It is an obvious point but I mention it here because the marital status of the parents often effects the way children are brought up, and whilst some adults enjoy the freedom to cohabit, children born out of these relationships have frequently found themselves trapped in emotional trauma and uncomfortable physical conditions.
The older generation maintained strict and what most of us consider archaic rules to regulate social behavior, but over the years our communities have laid to rest the rigid cultural rules to embrace more liberal and carefree social patterns whose consequences quite often leave ugly footprints on life’s pathways.
My point is illustrated in the case I wish to present to you this week.
Moshe brought his matter before the customary court to expose the pain and trauma that Seelo (the mother of their children) had subjected him to, and to seek clarification on custody matters concerning their two sons.

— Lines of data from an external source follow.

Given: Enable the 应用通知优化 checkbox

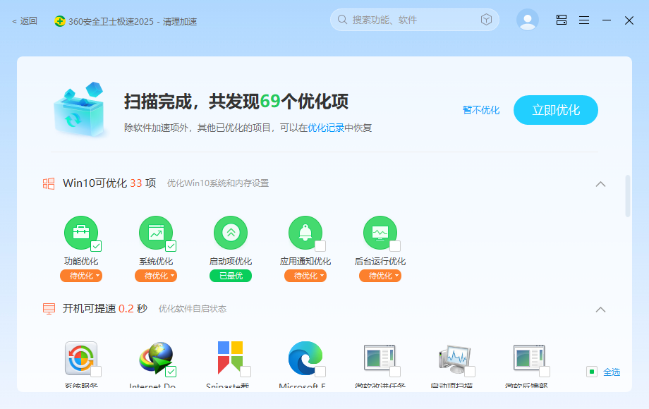Looking at the screenshot, I should point(320,245).
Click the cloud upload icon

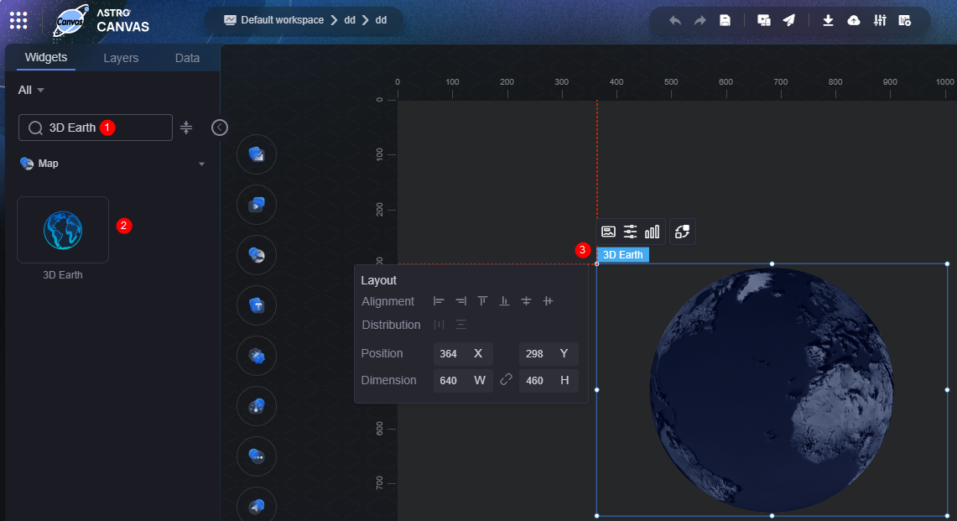point(854,20)
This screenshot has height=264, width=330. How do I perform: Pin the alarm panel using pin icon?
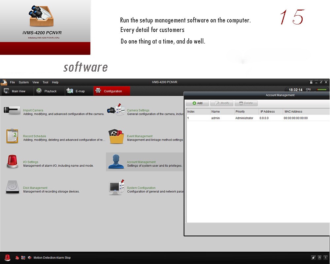[x=313, y=258]
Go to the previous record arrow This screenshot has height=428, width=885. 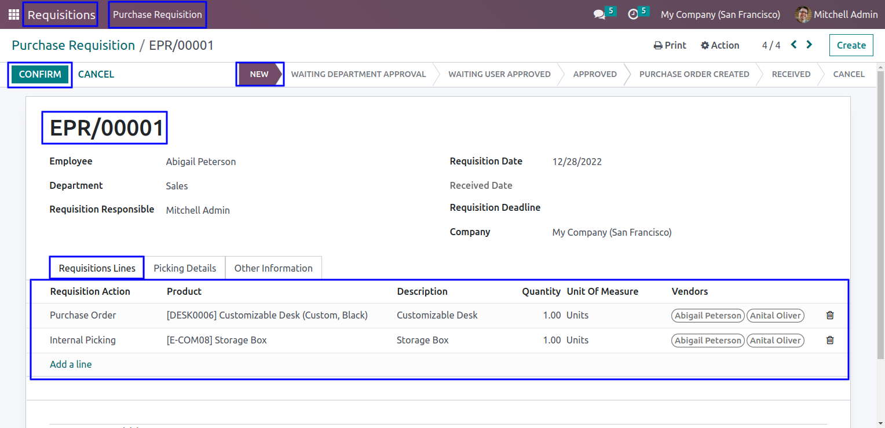794,45
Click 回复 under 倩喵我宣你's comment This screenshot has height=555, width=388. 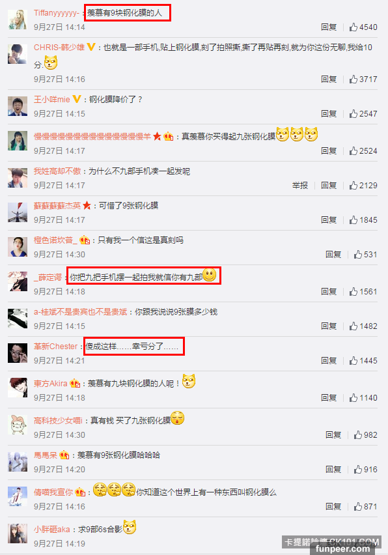tap(333, 507)
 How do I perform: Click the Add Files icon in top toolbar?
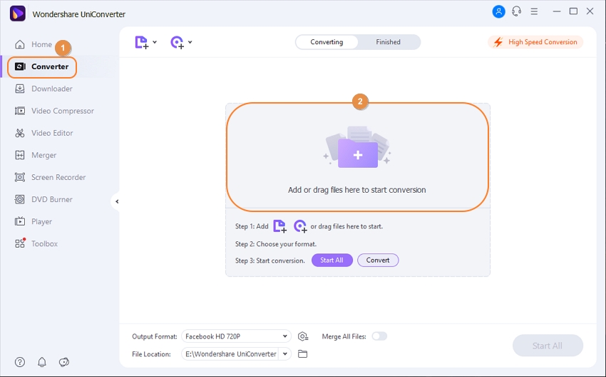[x=141, y=42]
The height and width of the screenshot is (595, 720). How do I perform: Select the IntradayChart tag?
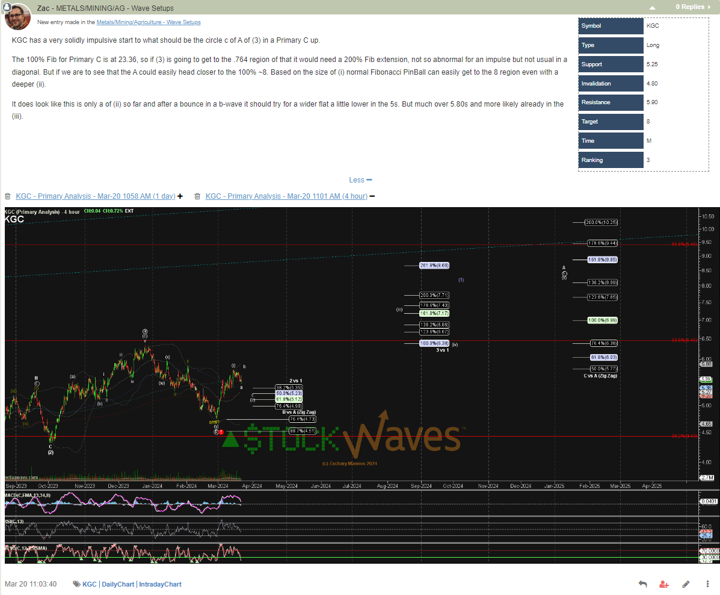click(160, 584)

Moshe and Seelo were unmarried parents of two boys aged 10 and 12 years.
Seelo had asked the father to look after the boys for four years while she pursued her academic interests abroad.
Moshe kept the children in his care for six months before he decided to take them to the village where his mother lived.
Moshe’s mother, like most grannies was just too exited to show off Moshe’s kids and help him raise them regardless of the obvious limitations in her village.
Seelo went to study but keep in touch with the children and send them clothes from abroad.
Seelo returned home four years later to announce that she had married while she was abroad and had come home briefly to close the Botswana chapter of her life and relocate to be with her husband abroad.
It was her wish to take her children with her so that they could enjoy the warmth of their mother’s love and the benefits of being brought up in a first world country.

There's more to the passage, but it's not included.